Fredrick Hobley (1833-1908): An Introduction

Fredrick Hobley’s Autobiography ‘The Autobiography of Fredrick Hobley, Written at the Special Request of his Children, Octover 1905’ caught my eye as I figured it was particularly interesting to see what it was like to be a teacher and school-master during the 19th Century. We learn about Hobley’s upbringing, his education, and how he got involved with education himself. It was an ‘unpublished autobiography privately communicated by Miss C. Hobley’, his daughter. It is interested to see the lengths in which family would go to discover and express more about their close relatives lives. We learn about Hobley’s entire life. Being born in Thame, Oxfordshire, the extract provided by his daughter goes into detail about his education at a Dame’s school and National School. As well as his teacher training courses, which resulted in him taking charge of a school in Narberth, Pembrokeshire.

A visual representation of what a Dame’s school would have looked like.

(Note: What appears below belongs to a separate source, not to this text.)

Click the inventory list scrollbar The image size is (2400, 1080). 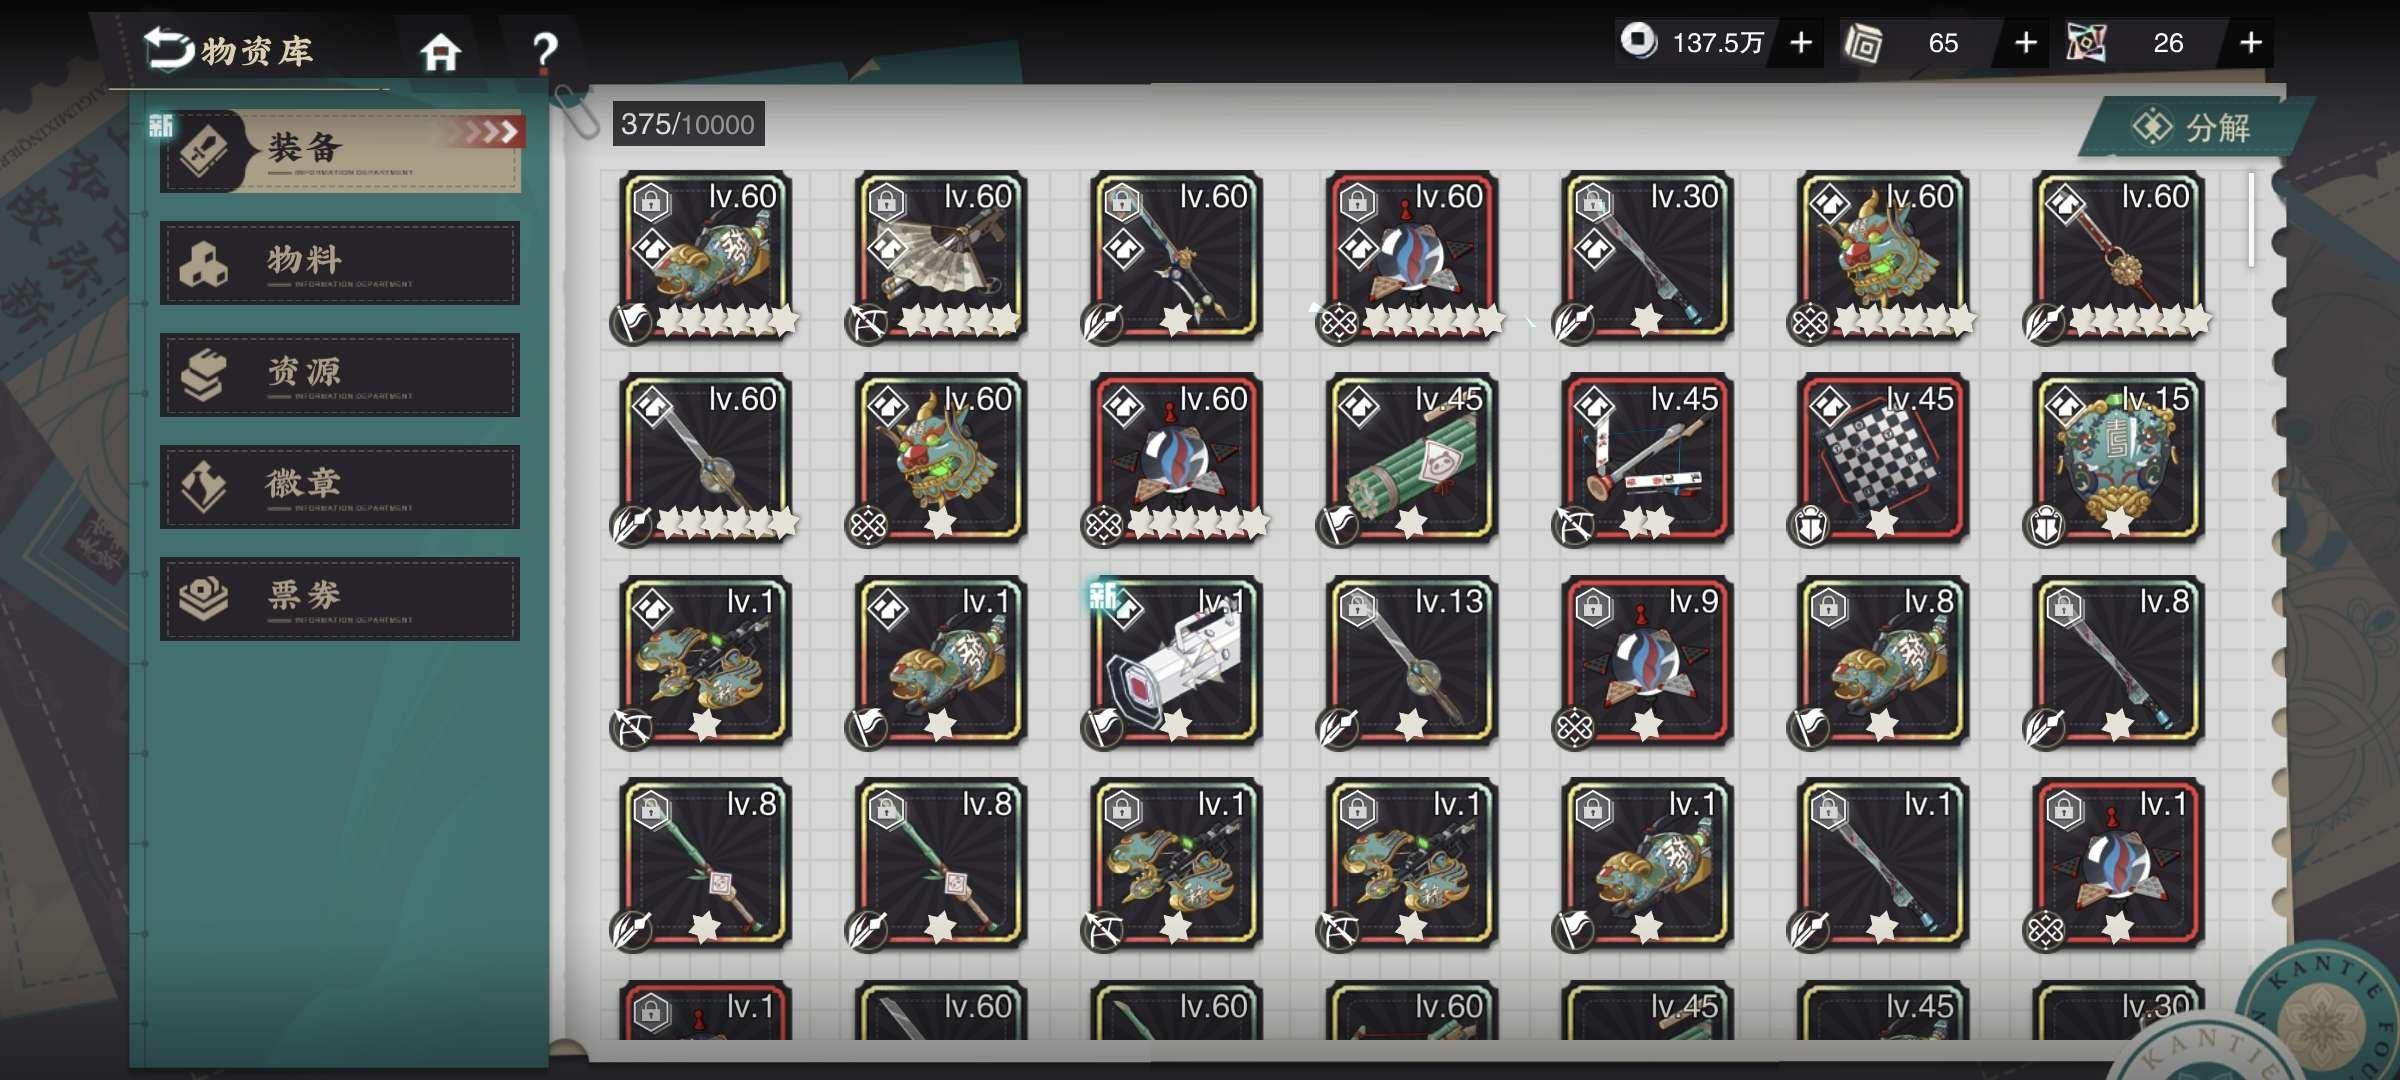(2252, 220)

Born in 1833, Hobley was one of 10 children. He got married in 1858 and after his school-master years, he became a commercial traveler and book-keeper before retiring in 1899. At the beginning of the autobiography, the narrator tells us about his earliest memory at just three years old. Hobley expresses how he ‘[distinctly remembers] of the teacher giving me a needle and thread and a piece of rag to pass away my time during one of the afternoons’. It is interesting how Hobley remembers something so trivial as his earliest memory. This is during the time he was sent to a Dame’s school. Dame’s schools are very small privately run schools for young children. Apparently there was little control in terms of teaching and some were run by almost illiterate teachers. In many Dame’s schools, only spelling was taught at a very minimal level.

When Hobley was four years old, he began to attend National School for a more sophisticated education. This was around the time Victoria was made Queen of England, so Hobley’s memories of this time with revolve around this moment. He talkes of ‘large numbers of people [parading] the street’. Hobley talks of his memories of growing up in a church setting, it was very normal for everyone to go to church during this time period. Fredrick Hobley’s memories of National School are what intrigued me the most. It is interesting to read how one’s memory of being a student relates to their memory of being a teacher, and headmaster. Hobley vividly describes the appearence of his schoolmaster whilst he was in National School. With ‘one leg being shorter than the other’ and ‘[always carrying] a stick in his right hand’. We also learn of the sort of discipline which was appropriate for teachers to use on students, predominantly physical.

After his own education, we learn about Hobley’s personal experience as a schoolmaster. In around 1849, Hobley tells us that he was asked to return to Oxford to learn to be a schoolmaster himself. In 1851, he was offered to take charge of a school of his own, which he accepted.